(EXERCISE INSTRUCTIONS): Nothing but the lines from the one containing "Committee Jobs (109, 580)" through the last line of the data below should be returned, each copied exactly.

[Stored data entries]
#####
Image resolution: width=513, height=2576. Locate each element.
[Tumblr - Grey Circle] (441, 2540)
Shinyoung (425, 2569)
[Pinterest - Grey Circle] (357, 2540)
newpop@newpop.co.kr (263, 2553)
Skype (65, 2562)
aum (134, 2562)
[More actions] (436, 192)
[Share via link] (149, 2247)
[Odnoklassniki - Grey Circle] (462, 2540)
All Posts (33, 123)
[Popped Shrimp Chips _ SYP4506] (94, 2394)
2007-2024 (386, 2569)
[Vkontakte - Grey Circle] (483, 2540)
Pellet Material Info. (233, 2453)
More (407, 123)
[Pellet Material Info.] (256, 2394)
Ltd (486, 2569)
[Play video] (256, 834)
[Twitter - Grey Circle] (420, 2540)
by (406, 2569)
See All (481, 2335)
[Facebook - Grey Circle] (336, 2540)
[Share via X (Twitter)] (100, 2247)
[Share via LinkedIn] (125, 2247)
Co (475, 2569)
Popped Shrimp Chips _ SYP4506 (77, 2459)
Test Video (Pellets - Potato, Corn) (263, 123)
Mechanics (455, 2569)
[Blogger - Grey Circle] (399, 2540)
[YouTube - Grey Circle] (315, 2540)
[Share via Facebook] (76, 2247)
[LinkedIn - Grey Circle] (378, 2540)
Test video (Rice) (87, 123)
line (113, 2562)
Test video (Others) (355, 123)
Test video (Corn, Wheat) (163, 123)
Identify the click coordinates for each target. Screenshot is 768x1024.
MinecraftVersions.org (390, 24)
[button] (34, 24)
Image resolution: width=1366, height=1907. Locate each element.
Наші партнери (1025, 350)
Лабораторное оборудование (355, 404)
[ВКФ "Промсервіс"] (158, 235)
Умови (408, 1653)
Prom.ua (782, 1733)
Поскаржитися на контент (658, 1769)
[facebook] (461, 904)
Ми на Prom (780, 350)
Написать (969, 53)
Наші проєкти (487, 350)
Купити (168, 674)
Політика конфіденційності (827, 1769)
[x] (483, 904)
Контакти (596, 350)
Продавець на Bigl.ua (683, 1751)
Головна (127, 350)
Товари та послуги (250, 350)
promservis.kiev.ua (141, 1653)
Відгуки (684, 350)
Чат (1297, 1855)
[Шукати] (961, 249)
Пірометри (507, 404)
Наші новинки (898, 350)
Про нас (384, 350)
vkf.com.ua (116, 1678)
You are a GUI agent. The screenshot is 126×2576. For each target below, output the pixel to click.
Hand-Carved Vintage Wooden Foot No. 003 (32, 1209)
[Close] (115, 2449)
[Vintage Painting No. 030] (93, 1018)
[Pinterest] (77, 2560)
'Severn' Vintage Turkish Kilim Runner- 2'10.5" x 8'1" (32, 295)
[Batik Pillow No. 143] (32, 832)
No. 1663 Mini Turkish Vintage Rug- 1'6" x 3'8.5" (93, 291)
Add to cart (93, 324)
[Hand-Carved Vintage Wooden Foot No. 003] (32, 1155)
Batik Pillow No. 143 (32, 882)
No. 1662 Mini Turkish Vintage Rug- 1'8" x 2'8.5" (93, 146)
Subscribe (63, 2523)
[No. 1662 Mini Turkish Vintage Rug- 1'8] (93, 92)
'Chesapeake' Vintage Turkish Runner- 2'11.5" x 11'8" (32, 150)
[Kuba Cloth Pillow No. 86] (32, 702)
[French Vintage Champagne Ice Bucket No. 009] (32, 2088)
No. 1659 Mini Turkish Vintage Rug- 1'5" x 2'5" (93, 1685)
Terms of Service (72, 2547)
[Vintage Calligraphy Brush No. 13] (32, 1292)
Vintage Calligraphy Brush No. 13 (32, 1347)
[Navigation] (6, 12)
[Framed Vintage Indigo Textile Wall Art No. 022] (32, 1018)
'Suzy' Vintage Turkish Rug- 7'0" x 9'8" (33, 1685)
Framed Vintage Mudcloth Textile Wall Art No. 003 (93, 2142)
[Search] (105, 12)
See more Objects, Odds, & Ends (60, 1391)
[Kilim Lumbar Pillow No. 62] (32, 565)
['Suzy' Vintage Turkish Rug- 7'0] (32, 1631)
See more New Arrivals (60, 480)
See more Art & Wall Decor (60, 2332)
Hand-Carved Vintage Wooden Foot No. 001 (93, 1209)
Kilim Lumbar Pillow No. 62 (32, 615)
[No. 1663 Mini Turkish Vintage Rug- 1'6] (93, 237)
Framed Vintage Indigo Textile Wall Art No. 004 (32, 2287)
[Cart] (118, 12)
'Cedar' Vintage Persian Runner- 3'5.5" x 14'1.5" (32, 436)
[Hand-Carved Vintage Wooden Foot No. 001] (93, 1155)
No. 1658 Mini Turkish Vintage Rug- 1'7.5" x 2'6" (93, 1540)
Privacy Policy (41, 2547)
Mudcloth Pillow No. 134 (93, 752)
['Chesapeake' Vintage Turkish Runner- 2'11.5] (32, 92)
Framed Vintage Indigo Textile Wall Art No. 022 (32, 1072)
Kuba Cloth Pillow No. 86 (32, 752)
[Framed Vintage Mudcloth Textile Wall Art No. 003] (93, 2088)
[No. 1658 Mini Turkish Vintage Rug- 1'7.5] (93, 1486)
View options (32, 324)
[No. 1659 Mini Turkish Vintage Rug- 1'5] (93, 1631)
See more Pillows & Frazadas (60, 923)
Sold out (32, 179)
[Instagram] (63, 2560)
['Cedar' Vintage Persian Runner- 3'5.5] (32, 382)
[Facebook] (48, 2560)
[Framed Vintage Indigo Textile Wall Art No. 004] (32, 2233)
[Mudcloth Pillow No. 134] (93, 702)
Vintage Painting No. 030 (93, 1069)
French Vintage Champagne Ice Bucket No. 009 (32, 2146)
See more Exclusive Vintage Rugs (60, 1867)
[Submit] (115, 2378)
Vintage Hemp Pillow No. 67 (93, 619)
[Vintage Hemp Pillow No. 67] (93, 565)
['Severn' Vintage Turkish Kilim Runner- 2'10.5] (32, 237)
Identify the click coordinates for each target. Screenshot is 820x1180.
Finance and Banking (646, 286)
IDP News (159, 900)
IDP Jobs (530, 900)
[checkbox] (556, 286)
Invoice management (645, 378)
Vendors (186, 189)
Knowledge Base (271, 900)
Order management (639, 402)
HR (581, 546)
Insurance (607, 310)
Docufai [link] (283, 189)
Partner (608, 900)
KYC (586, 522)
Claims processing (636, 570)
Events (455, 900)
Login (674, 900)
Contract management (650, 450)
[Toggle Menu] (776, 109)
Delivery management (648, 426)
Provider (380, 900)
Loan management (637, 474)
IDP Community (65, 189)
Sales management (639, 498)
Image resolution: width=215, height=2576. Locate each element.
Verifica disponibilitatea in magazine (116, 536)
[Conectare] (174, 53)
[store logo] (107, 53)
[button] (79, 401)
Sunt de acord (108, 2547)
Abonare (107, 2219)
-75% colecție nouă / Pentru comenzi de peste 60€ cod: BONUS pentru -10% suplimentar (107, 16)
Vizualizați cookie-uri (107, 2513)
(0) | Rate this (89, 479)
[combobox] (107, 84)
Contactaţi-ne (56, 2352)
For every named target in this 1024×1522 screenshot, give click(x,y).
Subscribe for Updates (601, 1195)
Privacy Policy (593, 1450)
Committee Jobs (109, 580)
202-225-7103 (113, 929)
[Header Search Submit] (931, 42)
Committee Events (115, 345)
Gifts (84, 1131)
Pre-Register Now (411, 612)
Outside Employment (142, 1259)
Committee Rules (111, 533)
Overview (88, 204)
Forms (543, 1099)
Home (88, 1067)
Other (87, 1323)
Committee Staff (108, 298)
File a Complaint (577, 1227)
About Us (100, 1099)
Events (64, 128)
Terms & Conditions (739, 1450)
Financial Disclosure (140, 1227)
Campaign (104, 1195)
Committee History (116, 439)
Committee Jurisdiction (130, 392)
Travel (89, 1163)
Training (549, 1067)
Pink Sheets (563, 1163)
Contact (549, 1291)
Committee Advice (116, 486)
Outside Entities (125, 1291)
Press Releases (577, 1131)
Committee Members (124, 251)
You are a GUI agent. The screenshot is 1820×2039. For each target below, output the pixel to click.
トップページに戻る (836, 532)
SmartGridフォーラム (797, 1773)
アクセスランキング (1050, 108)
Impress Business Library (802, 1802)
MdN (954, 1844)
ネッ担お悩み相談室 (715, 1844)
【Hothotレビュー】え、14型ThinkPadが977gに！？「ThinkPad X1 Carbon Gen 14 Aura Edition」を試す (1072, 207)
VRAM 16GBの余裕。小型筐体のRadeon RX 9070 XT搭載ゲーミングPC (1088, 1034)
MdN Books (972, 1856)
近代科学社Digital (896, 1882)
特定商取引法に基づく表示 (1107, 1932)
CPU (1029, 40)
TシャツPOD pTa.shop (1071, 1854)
#####
(TASK RESPONSE):
Committee Jobs (109, 580)
202-225-7103 (113, 929)
[Header Search Submit] (931, 42)
Committee Events (115, 345)
Gifts (84, 1131)
Pre-Register Now (411, 612)
Outside Employment (142, 1259)
Committee Rules (111, 533)
Overview (88, 204)
Forms (543, 1099)
Home (88, 1067)
Other (87, 1323)
Committee Staff (108, 298)
File a Complaint (577, 1227)
About Us (100, 1099)
Events (64, 128)
Terms & Conditions (739, 1450)
Financial Disclosure (140, 1227)
Campaign (104, 1195)
Committee History (116, 439)
Committee Jurisdiction (130, 392)
Travel (89, 1163)
Training (549, 1067)
Pink Sheets (563, 1163)
Contact (549, 1291)
Committee Advice (116, 486)
Outside Entities (125, 1291)
Press Releases (577, 1131)
Committee Members (124, 251)
You are a GUI agent. The screenshot is 1820×2039. For each target below, output the pixel to click.
トップページに戻る (836, 532)
SmartGridフォーラム (797, 1773)
アクセスランキング (1050, 108)
Impress Business Library (802, 1802)
MdN (954, 1844)
ネッ担お悩み相談室 (715, 1844)
【Hothotレビュー】え、14型ThinkPadが977gに！？「ThinkPad X1 Carbon Gen 14 Aura Edition」を試す (1072, 207)
VRAM 16GBの余裕。小型筐体のRadeon RX 9070 XT搭載ゲーミングPC (1088, 1034)
MdN Books (972, 1856)
近代科学社Digital (896, 1882)
特定商取引法に基づく表示 (1107, 1932)
CPU (1029, 40)
TシャツPOD pTa.shop (1071, 1854)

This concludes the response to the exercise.